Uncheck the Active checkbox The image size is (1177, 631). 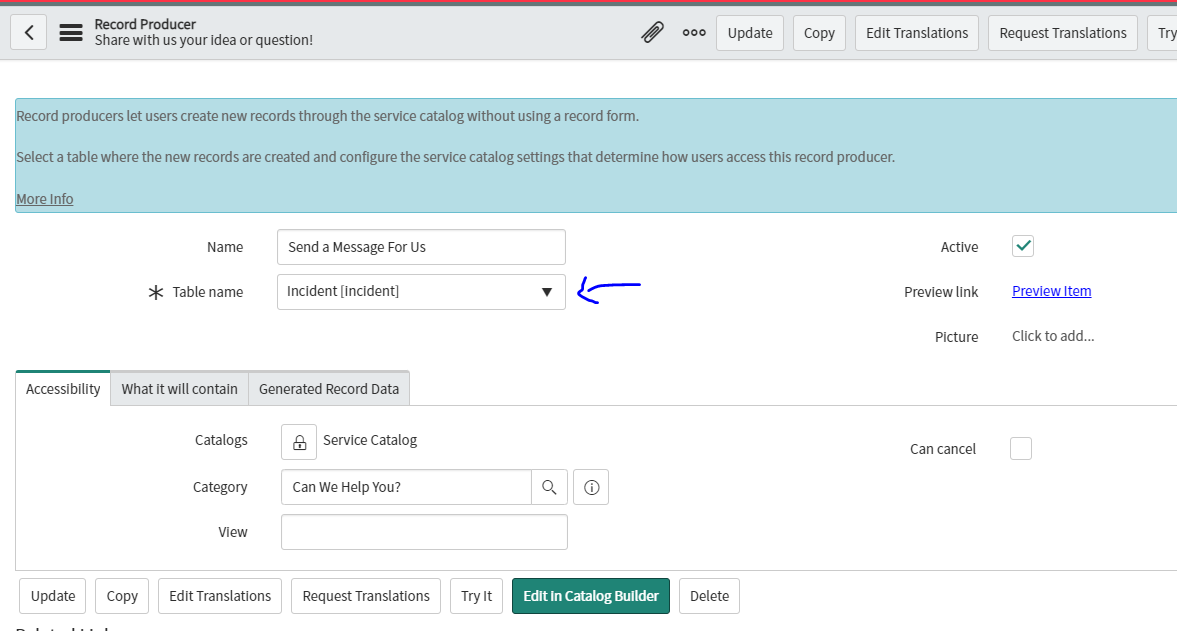coord(1022,245)
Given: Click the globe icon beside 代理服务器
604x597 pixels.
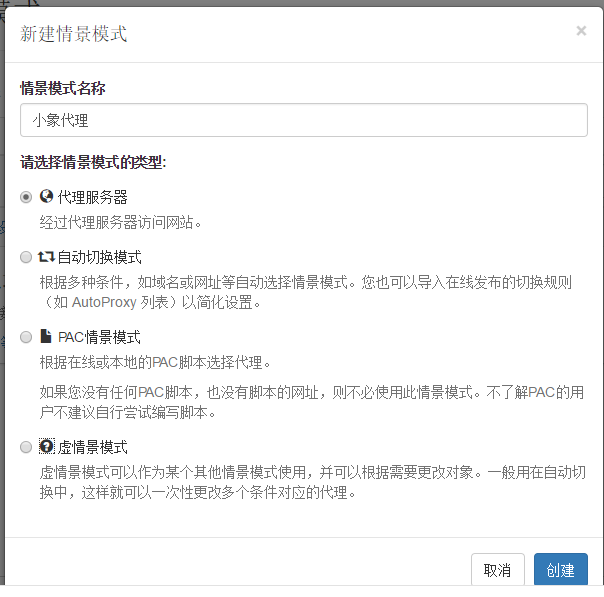Looking at the screenshot, I should (46, 196).
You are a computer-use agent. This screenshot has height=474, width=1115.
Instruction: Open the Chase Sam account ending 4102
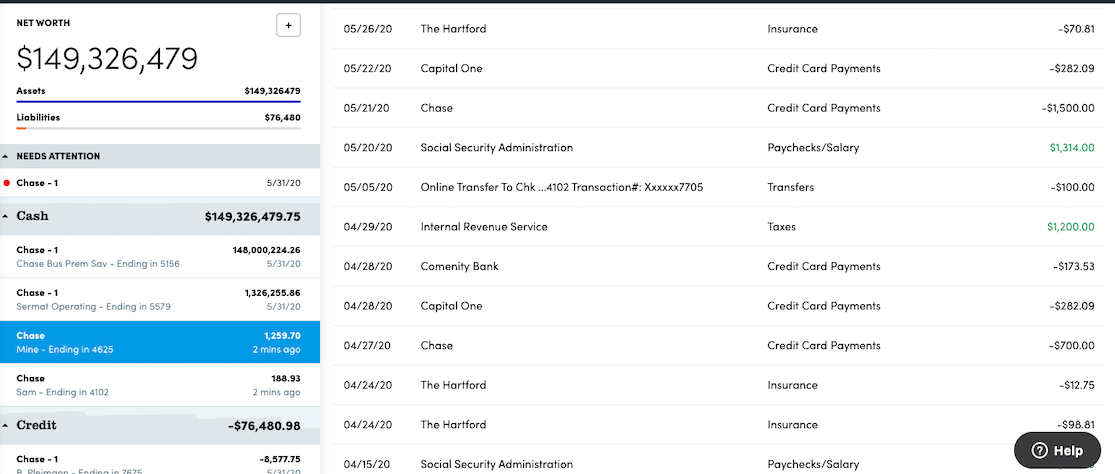159,384
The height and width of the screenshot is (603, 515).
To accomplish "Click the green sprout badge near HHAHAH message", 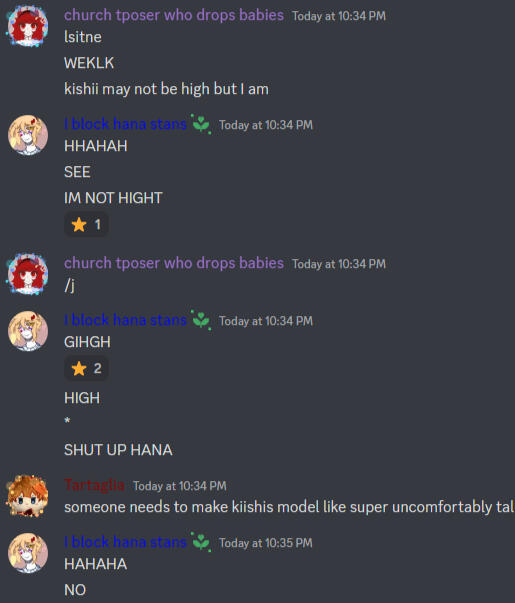I will click(201, 124).
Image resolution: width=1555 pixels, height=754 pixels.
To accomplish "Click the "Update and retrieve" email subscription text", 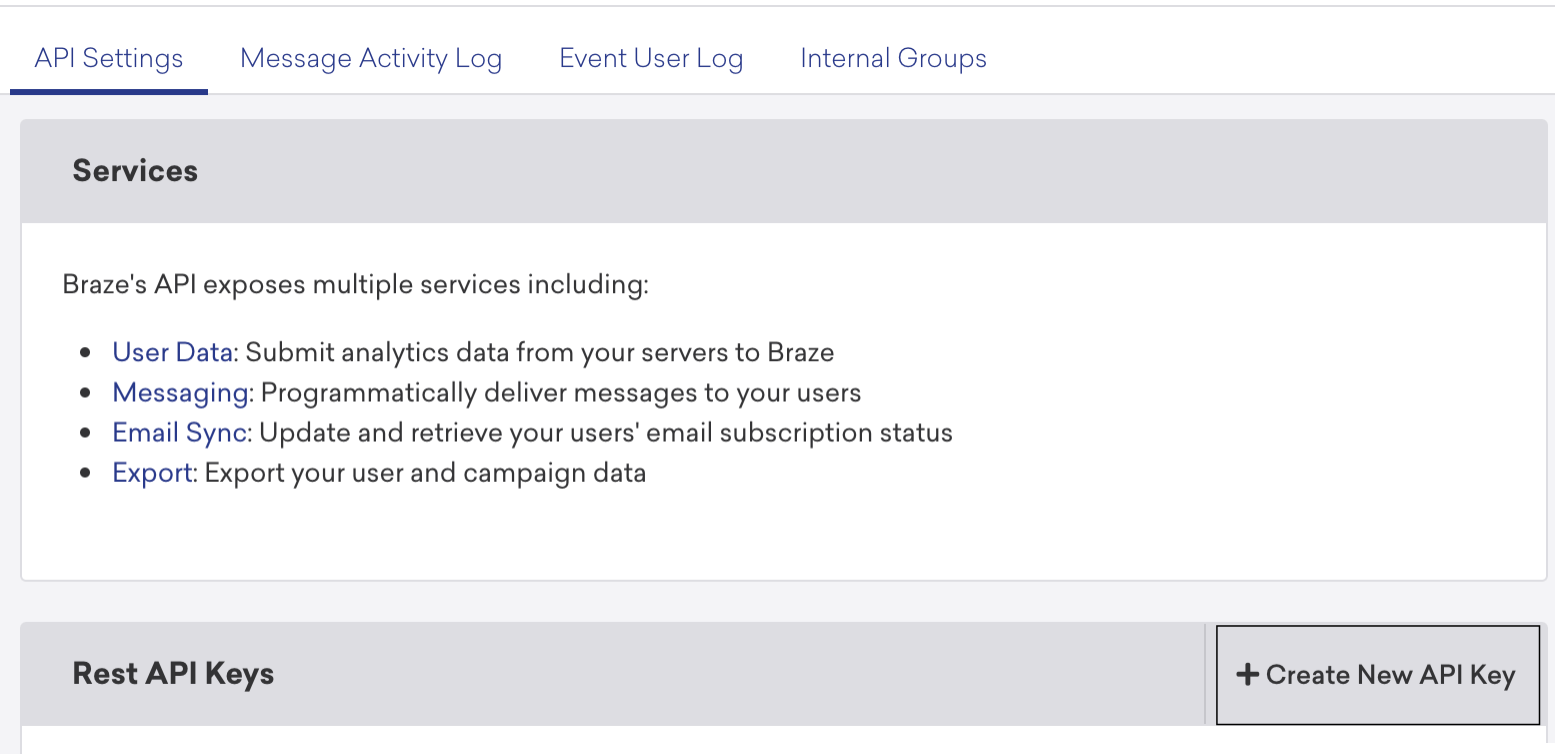I will click(606, 433).
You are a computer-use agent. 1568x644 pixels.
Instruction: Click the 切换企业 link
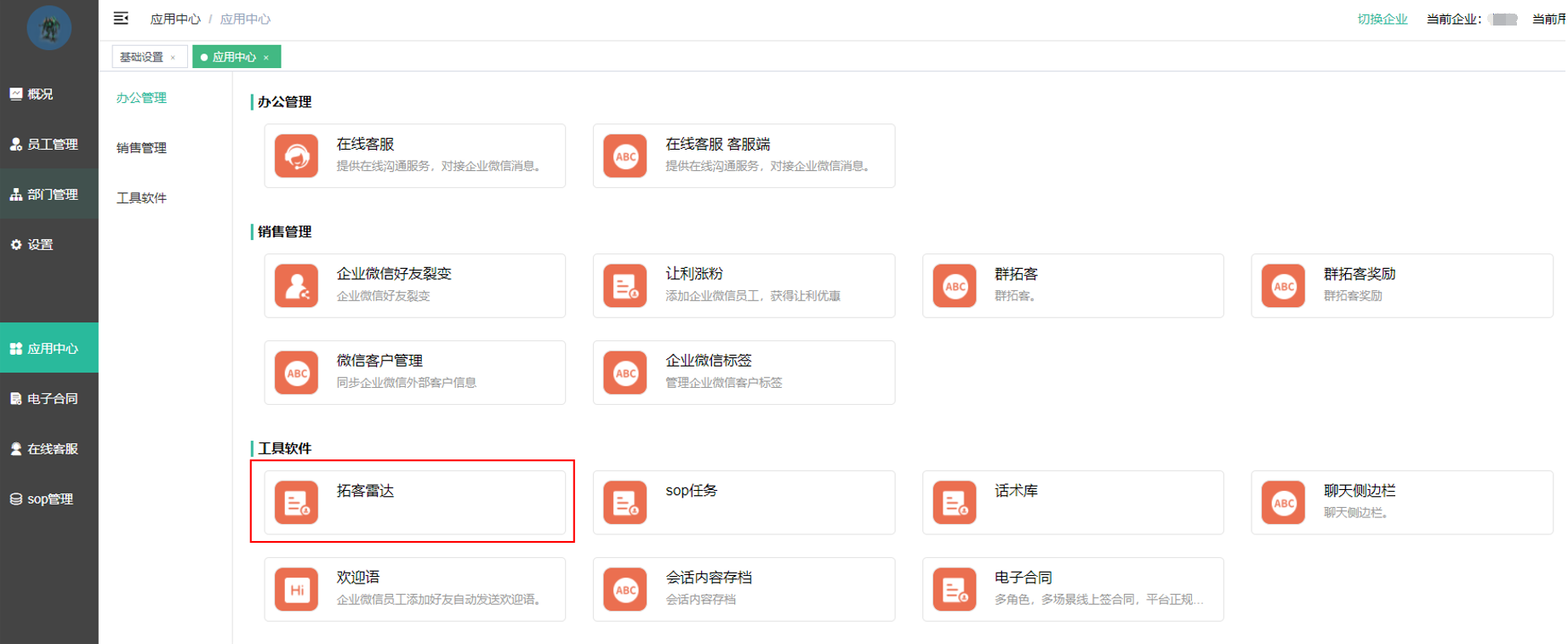point(1382,19)
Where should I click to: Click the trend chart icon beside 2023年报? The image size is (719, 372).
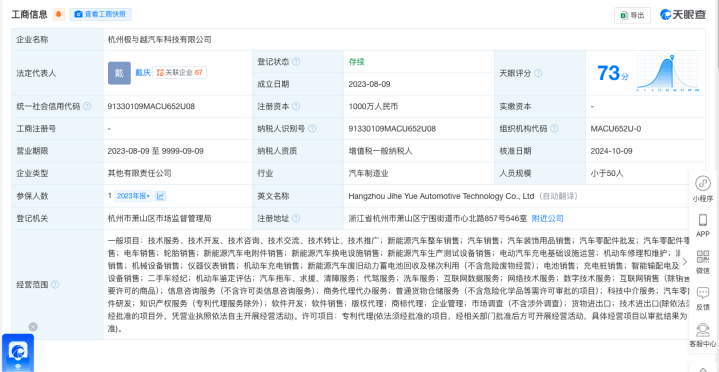(160, 196)
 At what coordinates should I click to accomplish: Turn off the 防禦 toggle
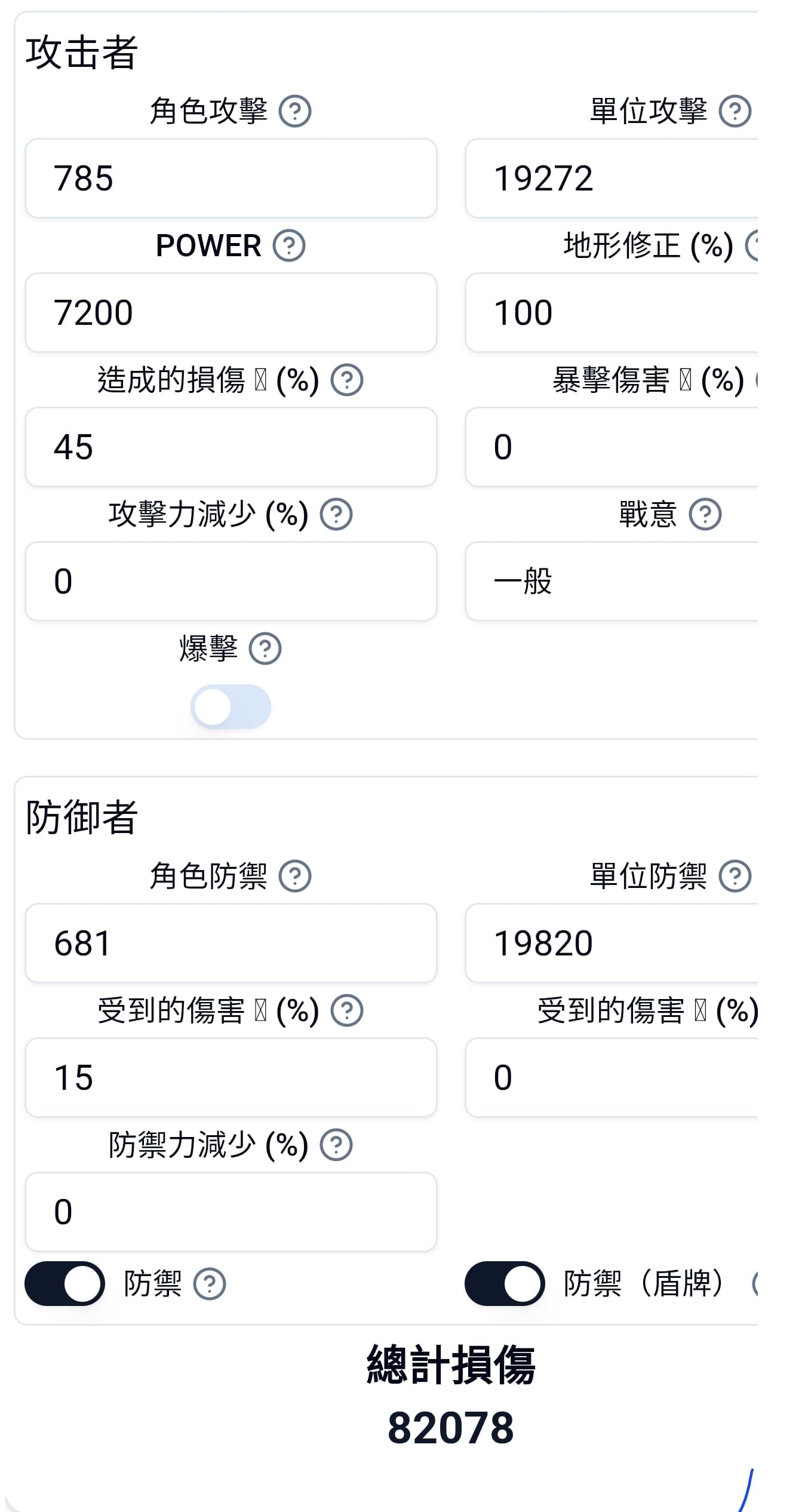pyautogui.click(x=64, y=1283)
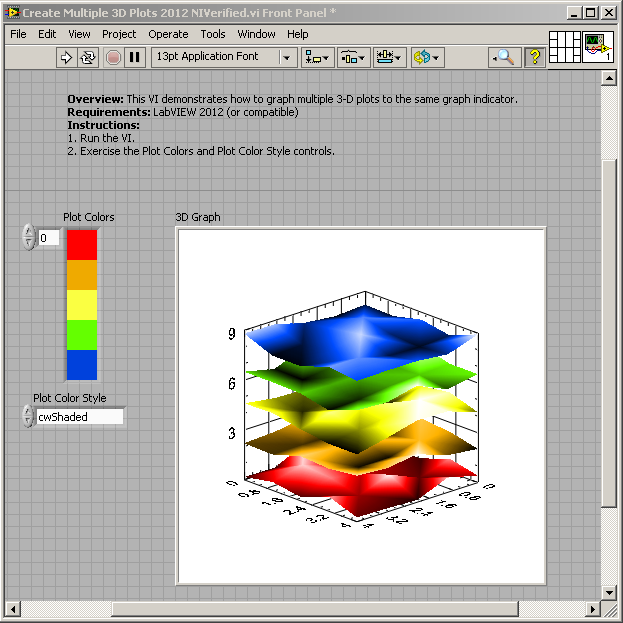Open the Resize Objects dropdown
The image size is (623, 623).
pyautogui.click(x=389, y=57)
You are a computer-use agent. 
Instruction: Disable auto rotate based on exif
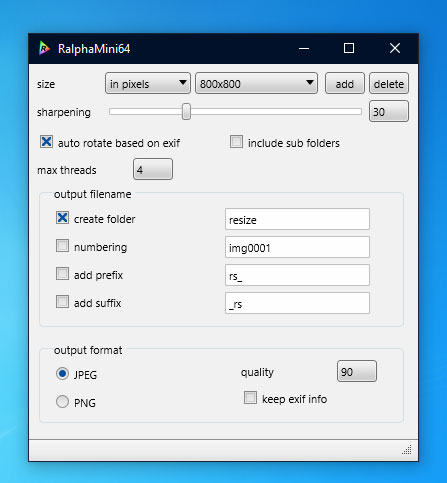46,142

---+---

Find how many lines in the records contain the string "width", then give the number alone.

3